If you don’t let these people advertise in Adult, they’ll advertise the same services elsewhere — whether it’s personals, small business, or "skilled trade services." And, as Buckmaster has pointed out in numerous blog posts, they can certainly advertise just as easily outside of Craigslist — like in the local papers of those jurisdictions in the AG’s respective backyards, or on eBay’s classifieds. You don’t hear a lot about state AGs going after them.

There’s also no question that going after Craigslist in an election year is cheap political theater. It’s a heckovalot easier to write a strongly worded letter to Craigslist (followed by a press release) to grab headlines for being tough on prostitution without having to getting your hands dirty (by, say, actually being tough on prostitution).

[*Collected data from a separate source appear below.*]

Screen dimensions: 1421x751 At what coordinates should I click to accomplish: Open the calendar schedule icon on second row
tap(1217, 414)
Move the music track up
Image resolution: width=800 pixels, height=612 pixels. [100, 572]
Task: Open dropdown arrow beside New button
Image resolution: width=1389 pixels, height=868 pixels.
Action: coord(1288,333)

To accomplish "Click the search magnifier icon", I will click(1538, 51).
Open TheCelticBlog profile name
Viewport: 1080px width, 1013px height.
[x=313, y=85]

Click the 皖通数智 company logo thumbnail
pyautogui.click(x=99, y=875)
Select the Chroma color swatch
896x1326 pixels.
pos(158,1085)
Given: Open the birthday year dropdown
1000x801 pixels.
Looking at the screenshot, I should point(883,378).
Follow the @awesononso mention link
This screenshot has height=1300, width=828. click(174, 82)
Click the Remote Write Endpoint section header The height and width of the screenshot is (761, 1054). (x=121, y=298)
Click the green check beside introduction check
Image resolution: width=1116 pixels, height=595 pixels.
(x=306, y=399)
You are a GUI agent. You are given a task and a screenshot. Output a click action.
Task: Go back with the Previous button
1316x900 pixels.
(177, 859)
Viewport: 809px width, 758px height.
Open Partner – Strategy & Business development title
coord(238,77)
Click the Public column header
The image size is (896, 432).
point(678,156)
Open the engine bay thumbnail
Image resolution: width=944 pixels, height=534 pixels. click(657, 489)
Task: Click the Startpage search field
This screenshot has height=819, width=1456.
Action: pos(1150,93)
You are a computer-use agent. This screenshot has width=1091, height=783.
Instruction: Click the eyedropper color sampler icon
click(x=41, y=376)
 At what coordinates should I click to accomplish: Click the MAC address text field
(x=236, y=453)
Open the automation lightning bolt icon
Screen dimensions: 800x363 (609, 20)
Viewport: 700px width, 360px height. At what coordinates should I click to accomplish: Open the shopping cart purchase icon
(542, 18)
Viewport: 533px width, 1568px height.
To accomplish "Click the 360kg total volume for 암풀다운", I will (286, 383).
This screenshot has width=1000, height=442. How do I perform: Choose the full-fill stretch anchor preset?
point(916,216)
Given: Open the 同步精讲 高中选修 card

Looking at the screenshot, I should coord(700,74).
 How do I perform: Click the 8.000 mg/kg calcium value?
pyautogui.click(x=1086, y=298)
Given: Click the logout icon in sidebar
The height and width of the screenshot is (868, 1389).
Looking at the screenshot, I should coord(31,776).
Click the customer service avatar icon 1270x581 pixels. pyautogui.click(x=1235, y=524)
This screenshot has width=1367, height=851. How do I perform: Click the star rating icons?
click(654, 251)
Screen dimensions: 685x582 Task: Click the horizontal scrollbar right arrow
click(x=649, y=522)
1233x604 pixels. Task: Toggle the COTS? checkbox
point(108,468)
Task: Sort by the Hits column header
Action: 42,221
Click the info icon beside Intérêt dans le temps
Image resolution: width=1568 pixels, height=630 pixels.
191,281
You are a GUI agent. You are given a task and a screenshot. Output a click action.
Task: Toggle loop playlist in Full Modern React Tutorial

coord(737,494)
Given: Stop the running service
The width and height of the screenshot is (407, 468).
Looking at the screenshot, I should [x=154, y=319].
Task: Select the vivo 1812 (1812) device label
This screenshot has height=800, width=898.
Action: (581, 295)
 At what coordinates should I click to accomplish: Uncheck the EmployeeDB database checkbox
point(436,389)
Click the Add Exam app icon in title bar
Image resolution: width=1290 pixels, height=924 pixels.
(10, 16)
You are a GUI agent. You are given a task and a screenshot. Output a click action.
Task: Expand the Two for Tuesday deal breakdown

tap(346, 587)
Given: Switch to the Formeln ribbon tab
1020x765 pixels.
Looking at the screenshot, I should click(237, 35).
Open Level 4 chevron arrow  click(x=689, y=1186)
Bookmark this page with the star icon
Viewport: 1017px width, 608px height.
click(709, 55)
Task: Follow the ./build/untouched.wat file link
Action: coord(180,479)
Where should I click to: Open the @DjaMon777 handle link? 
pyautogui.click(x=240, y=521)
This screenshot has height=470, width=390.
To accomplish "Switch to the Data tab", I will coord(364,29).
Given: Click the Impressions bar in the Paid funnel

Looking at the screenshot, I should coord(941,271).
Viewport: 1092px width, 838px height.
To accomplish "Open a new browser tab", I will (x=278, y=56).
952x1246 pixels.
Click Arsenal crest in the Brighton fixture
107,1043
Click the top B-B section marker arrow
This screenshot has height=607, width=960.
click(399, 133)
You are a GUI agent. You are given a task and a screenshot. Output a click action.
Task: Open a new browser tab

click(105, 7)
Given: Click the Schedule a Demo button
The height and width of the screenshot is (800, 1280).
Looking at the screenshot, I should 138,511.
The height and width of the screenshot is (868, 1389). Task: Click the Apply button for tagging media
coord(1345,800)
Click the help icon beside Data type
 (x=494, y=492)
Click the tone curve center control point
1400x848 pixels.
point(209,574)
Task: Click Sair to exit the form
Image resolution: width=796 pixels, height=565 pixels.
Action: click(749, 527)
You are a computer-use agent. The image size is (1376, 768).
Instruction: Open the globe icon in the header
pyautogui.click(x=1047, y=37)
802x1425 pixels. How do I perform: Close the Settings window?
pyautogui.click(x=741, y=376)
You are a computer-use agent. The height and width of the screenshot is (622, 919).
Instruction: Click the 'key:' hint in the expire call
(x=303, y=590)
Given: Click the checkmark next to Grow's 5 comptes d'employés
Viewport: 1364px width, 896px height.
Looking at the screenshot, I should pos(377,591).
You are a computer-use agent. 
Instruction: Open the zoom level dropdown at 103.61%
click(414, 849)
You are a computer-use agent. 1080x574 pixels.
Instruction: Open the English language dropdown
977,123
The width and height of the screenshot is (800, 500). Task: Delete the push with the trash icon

Craigslist appears to be protected by the safe harbor provisions of the Communications Decency Act, which keeps Web sites free from being legally liable for the material other people post there. Yet state AG’s like Connecticutt’s Richard Blumenthal are calling for Congress to rewrite the CDA to their liking. Per The Hartford Courant:

Blumenthal criticized [the Communications Decency Act], saying it "dates from the earliest days of the Internet," and is now "completely outdated."

"I believe that the very broad immunity claimed by craigslist and other websites should be substantially reduced," Blumenthal said in an interview. "Congress should certainly modify or clarify the standard to cut back on the immunity that they claim is virtually absolute."

Blumenthal said websites such as craigslist should have the same legal status as newspapers that abet criminal activity — not blanket protection.

Imagine an Internet where every site was liable for every comment left by some halfwit. Imagine the damage you could do to a site you didn’t care for, or what could happen to political sites like Daily Kos or RedState. Most sites these days have their hands full just trying to fight comment spam, let alone trying to police content that might "abet criminal activity." If the safe harbor provisions of the CDA came down, they’d likely take vast numbers of Web sites with them.

If the states really were listening to "the voices of the victims, women and children" and wanted to crack down on prostitution, all they’d to do is have the cops call up a few advertisers on Craigslist and make appointments. After the advertisers solicited money for sex, arrest them. Once word got out that the police was cracking down on Craigslist advertisers, they’d stop advertising there. They’d move on to some other venue.

Because that’s all banning adult ads from Craigslist would do. It won’t solve the problem. It will just move it down the road a few blocks. Possibly long enough for the next round of elections to come and go. Otherwise, it changes nothing.